Two wonderful images occur at the end of Chapter 39. First, God tells the Israelites that after the destruction of Magog and the restoration of Israel, they won’t need to collect firewood for seven years. Instead, they will simply use the Magogian weapons for kindling. Given the martial tone of the chapter, the swords-turned-into-fire image may simply be intended to show the grand scope of the Magogian destruction—so enormous that it can heat Israel for seven years. But there’s also more pacific, and moving, reading of the passage, which is that the restoration of Israel marks the end of war. No one will need weapons anymore. Swords into ploughshares was Isaiah’s image; swords into cooking fires is Ezekiel’s.
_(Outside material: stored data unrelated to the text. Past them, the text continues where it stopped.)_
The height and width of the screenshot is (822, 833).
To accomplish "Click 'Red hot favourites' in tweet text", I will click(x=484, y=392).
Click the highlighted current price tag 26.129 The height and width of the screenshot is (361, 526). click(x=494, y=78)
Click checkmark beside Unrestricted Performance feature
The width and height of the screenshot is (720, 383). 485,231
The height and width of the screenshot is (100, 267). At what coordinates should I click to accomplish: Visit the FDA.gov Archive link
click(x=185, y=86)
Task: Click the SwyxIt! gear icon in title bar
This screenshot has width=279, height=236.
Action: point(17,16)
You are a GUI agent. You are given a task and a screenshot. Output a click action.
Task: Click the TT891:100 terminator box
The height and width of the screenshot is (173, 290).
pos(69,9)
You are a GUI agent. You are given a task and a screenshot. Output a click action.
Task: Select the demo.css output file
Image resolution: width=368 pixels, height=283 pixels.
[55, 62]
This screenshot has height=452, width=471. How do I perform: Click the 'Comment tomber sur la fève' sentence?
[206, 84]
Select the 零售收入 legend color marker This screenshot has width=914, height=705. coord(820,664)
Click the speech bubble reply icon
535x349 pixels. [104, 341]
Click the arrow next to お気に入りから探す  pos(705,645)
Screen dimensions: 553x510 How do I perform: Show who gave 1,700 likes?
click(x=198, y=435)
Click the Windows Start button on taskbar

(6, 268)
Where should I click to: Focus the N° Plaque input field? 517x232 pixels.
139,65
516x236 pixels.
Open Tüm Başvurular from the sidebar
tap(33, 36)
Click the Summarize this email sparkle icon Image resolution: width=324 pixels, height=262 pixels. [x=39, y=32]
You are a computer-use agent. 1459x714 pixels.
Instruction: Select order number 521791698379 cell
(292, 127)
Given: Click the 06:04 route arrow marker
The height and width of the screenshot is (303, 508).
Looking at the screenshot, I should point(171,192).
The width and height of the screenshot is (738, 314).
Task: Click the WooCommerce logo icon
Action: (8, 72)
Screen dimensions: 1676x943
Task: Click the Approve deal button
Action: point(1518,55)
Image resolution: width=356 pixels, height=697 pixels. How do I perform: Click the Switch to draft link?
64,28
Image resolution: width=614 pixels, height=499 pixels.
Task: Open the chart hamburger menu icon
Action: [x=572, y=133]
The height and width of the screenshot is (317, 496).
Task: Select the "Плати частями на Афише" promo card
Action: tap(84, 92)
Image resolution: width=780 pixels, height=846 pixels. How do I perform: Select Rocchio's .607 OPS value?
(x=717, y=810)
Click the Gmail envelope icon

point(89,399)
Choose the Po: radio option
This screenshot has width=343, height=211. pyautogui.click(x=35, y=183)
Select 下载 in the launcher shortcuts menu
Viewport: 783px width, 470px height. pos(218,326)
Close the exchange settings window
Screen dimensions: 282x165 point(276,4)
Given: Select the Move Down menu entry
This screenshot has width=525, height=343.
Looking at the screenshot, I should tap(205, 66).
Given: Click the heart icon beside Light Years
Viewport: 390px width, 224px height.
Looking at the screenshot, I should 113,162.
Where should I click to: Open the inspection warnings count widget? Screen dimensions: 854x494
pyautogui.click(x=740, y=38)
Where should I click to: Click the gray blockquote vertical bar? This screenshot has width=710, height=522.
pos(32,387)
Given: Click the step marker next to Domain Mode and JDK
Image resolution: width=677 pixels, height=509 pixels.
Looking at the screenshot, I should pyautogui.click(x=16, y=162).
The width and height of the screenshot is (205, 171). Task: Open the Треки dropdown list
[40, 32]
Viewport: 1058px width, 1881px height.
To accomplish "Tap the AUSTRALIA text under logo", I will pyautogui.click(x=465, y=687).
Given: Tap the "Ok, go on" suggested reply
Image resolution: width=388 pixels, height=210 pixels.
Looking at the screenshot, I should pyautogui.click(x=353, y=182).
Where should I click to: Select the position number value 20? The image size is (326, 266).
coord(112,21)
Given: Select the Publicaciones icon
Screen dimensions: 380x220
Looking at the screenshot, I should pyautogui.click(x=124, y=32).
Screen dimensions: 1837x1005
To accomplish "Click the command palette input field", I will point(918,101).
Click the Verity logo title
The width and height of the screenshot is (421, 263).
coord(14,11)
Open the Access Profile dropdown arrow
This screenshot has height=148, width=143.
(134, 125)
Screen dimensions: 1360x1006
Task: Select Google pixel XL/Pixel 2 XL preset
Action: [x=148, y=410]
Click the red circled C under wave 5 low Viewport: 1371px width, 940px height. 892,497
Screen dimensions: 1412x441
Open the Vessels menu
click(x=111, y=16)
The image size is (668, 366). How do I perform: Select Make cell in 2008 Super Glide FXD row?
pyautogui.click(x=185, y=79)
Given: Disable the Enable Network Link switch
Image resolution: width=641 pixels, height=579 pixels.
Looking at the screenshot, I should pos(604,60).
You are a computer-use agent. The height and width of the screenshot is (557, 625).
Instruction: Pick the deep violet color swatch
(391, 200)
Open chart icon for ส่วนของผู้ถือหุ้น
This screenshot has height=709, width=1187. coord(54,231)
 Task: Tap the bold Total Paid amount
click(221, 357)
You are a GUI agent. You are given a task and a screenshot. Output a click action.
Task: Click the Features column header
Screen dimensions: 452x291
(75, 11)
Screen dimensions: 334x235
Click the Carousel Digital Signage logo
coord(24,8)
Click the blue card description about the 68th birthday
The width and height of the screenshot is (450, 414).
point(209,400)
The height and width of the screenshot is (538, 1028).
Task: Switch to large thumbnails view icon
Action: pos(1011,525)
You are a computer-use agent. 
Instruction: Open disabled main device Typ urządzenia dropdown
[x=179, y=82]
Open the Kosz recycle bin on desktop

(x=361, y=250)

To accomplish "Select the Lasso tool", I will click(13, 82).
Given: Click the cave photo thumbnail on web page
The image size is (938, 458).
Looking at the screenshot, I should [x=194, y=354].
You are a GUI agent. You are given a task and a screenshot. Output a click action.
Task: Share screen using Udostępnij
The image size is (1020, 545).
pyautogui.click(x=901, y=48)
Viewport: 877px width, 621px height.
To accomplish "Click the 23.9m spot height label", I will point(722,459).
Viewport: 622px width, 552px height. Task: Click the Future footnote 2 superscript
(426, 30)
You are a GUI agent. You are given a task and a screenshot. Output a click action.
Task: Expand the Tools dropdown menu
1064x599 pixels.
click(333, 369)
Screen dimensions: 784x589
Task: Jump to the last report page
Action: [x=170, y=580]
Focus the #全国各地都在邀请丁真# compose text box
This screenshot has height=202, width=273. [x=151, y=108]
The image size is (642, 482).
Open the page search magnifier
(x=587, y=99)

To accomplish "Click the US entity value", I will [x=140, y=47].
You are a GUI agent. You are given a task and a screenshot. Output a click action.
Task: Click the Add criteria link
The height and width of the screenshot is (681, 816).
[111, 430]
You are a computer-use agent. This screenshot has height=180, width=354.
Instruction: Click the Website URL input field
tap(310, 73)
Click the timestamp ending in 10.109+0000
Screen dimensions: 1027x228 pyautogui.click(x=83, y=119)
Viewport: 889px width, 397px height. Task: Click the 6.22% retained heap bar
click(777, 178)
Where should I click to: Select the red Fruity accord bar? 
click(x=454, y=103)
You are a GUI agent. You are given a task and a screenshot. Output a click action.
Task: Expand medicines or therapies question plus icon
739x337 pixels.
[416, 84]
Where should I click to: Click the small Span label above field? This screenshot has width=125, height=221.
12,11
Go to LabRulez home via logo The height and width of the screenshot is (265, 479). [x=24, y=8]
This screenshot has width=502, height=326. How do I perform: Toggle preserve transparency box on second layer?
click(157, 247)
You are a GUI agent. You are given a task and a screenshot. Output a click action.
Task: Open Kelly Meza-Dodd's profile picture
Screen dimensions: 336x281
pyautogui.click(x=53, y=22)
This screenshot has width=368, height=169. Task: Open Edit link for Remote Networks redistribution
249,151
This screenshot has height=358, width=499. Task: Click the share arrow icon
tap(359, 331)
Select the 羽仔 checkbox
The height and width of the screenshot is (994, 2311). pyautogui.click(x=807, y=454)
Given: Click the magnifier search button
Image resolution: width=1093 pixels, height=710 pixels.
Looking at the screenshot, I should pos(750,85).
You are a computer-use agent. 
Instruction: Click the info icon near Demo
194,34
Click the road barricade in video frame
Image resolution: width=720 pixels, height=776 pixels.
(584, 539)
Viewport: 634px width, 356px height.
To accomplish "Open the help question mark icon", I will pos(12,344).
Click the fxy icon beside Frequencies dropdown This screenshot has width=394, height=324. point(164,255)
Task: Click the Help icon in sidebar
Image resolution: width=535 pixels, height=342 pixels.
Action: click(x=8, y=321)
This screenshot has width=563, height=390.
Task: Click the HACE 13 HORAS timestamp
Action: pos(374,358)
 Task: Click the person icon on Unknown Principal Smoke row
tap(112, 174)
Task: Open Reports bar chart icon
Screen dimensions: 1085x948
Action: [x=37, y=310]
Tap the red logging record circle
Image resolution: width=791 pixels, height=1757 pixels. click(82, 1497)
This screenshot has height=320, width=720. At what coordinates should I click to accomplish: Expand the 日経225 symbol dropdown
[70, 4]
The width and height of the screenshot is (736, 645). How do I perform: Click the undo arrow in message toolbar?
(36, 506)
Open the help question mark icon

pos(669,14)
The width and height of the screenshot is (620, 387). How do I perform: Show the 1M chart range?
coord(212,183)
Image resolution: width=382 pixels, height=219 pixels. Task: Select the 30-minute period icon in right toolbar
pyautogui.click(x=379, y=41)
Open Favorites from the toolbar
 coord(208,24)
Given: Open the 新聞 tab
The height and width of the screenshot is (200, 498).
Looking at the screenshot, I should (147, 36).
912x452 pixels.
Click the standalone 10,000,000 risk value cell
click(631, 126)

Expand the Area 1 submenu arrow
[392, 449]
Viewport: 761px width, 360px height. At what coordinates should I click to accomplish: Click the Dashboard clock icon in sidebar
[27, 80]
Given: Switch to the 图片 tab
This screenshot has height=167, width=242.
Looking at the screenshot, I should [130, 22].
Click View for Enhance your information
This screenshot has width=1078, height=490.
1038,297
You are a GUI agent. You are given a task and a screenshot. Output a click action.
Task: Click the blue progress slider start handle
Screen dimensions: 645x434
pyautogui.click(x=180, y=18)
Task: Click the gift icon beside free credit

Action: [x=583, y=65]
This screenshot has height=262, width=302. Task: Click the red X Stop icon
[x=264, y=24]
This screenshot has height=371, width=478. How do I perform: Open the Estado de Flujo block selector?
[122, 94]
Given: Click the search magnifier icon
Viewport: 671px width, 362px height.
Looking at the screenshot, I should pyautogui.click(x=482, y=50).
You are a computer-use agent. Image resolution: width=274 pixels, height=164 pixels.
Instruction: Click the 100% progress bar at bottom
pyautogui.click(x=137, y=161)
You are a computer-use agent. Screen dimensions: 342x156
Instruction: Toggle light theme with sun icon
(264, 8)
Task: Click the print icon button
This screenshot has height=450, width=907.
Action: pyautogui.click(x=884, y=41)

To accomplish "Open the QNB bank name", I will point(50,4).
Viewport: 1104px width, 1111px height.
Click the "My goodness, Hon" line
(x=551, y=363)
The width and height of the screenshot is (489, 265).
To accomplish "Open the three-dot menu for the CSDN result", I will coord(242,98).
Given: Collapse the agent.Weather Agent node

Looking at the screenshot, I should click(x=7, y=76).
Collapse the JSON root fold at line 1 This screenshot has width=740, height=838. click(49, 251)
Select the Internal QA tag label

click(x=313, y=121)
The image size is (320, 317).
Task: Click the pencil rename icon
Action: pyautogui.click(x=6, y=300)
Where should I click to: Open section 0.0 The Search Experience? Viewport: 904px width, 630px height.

The second startling passage is Ezekiel convening a meeting of all the birds and beasts, and telling them to prepare for a sacrificial feast: “You shall eat the flesh of the mighty, and drink the blood of the princes of the earth.” It’s a ghoulish image: The carnage in the battle to restore Israel will be so immense that the birds and beasts will be glutted. But it’s also, in a weird way, a heartening passage about God’s love for the whole world. It reminds us that God is the God of all the earth, not just mankind. He is looking out for all His creatures. A tragedy for men will be a feast—a sacred ­feast—for birds and beasts.

Chapter 40 through Chapter 46
As we near the end of my favorite prophetic book, Ezekiel himself seems to be getting a little bored. So bored that he spends seven long chapters on a very, very, very detailed tour of the temple. Ezekiel has a vision, and in the vision a copper-colored man carrying a ruler guides Ezekiel through the temple. They stop at every wall, window, door, and altar to take a measurement, which Ezekiel dutifully records in his book. Ezekiel also writes down elaborate descriptions of statues and carvings. Halfway through the survey, the Lord Himself shows up and takes over as tour guide. He walks Ezekiel through the holiest spots, chatting all the way about who is and isn’t allowed in particular places. (I love the idea of God taking a leisurely stroll through His house, showing off his favorite rooms. It’s the superdivine version of Cribs.)

Even a moron like me understands the point of this tour, but Ezekiel makes it explicit for any reader who hasn’t been paying attention. The temple has been destroyed by the Babylonians. Ezekiel is preparing for its rebuilding: When the Israelites recover from their disgrace and return to God and Zion, they will have a blueprint for constructing their new sanctuary. As God puts it: “When they are ashamed of all that they have done, make known to them the plan of the temple, its arrangement, its exits and its entrances, and its whole form.”

Two curious points during the divine tour. First, God says that only a prince may sit by the temple’s eastern gate, “because he is a prince.” This royalist sentiment is so unlike God, who usually does as much as He can to distance Himself from kings and princes. Back in the earlier Bible books, only priests had special privileges in the temple. But now princes rank first—a sign of how powerful the state has become and how the priests have shrunk correspondingly. (As if to remind us of that fact, God then ousts all but one clan of priests from His service and assigns the fired priests to menial jobs around the temple.)

Chapter 47 and Chapter 48
God plans for the restoration of Zion: The Lord reallocates the Holy Land to His tribes. The boundaries of the new Israel aren’t the same as the last boundaries the Lord established. From a modern geopolitical perspective, these Ezekiel borders are even more problematic, since they rope in a little bit of Egypt, much of Syria, and almost all of Lebanon.

Ezekiel ends here. I’m going to miss this warm-hearted, whole-grain, hippie prophet.